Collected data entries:

——————

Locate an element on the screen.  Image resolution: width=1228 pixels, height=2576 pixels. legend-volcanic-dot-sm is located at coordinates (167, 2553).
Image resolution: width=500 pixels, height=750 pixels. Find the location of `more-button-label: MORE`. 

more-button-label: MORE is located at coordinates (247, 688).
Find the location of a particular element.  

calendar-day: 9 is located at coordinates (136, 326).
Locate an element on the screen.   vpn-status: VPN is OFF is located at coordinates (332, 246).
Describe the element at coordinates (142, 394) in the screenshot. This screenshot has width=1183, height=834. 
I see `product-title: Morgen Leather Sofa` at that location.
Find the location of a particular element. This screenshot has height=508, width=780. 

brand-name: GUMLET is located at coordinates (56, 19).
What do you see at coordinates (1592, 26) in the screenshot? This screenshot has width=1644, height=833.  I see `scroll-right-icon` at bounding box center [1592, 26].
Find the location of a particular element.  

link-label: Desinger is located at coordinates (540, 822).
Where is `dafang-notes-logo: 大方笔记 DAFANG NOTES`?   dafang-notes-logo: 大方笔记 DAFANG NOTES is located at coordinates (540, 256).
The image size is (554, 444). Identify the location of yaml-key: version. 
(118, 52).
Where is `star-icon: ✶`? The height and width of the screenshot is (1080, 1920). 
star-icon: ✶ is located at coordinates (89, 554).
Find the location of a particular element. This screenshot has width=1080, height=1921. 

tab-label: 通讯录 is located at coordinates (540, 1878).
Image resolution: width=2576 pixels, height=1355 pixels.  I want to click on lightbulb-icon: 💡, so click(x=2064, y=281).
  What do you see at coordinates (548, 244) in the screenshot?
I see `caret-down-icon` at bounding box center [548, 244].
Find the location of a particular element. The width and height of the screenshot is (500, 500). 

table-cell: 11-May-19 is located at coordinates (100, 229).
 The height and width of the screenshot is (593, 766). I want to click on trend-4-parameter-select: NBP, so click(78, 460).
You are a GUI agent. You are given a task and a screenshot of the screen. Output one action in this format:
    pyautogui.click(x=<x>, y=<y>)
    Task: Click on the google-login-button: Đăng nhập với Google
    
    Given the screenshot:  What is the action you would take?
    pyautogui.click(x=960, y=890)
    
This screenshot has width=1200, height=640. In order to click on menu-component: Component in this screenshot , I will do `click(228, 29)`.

——————

Directions for this task:
Please reproduce the material from the line containing "coordinates (332, 246)." through the line containing "pyautogui.click(x=960, y=890)", replacing "particular" with "specific" and keeping everything else unchanged.

Answer for the task:
Locate an element on the screen.   vpn-status: VPN is OFF is located at coordinates (332, 246).
Describe the element at coordinates (142, 394) in the screenshot. This screenshot has width=1183, height=834. 
I see `product-title: Morgen Leather Sofa` at that location.
Find the location of a specific element. This screenshot has height=508, width=780. 

brand-name: GUMLET is located at coordinates (56, 19).
What do you see at coordinates (1592, 26) in the screenshot? This screenshot has width=1644, height=833.  I see `scroll-right-icon` at bounding box center [1592, 26].
Find the location of a specific element.  

link-label: Desinger is located at coordinates (540, 822).
Where is `dafang-notes-logo: 大方笔记 DAFANG NOTES`?   dafang-notes-logo: 大方笔记 DAFANG NOTES is located at coordinates (540, 256).
The image size is (554, 444). Identify the location of yaml-key: version. 
(118, 52).
Where is `star-icon: ✶`? The height and width of the screenshot is (1080, 1920). 
star-icon: ✶ is located at coordinates (89, 554).
Find the location of a specific element. This screenshot has width=1080, height=1921. 

tab-label: 通讯录 is located at coordinates (540, 1878).
Image resolution: width=2576 pixels, height=1355 pixels.  I want to click on lightbulb-icon: 💡, so click(x=2064, y=281).
  What do you see at coordinates (548, 244) in the screenshot?
I see `caret-down-icon` at bounding box center [548, 244].
Find the location of a specific element. The width and height of the screenshot is (500, 500). 

table-cell: 11-May-19 is located at coordinates (100, 229).
 The height and width of the screenshot is (593, 766). I want to click on trend-4-parameter-select: NBP, so click(78, 460).
You are a GUI agent. You are given a task and a screenshot of the screen. Output one action in this format:
    pyautogui.click(x=<x>, y=<y>)
    Task: Click on the google-login-button: Đăng nhập với Google
    
    Given the screenshot:  What is the action you would take?
    pyautogui.click(x=960, y=890)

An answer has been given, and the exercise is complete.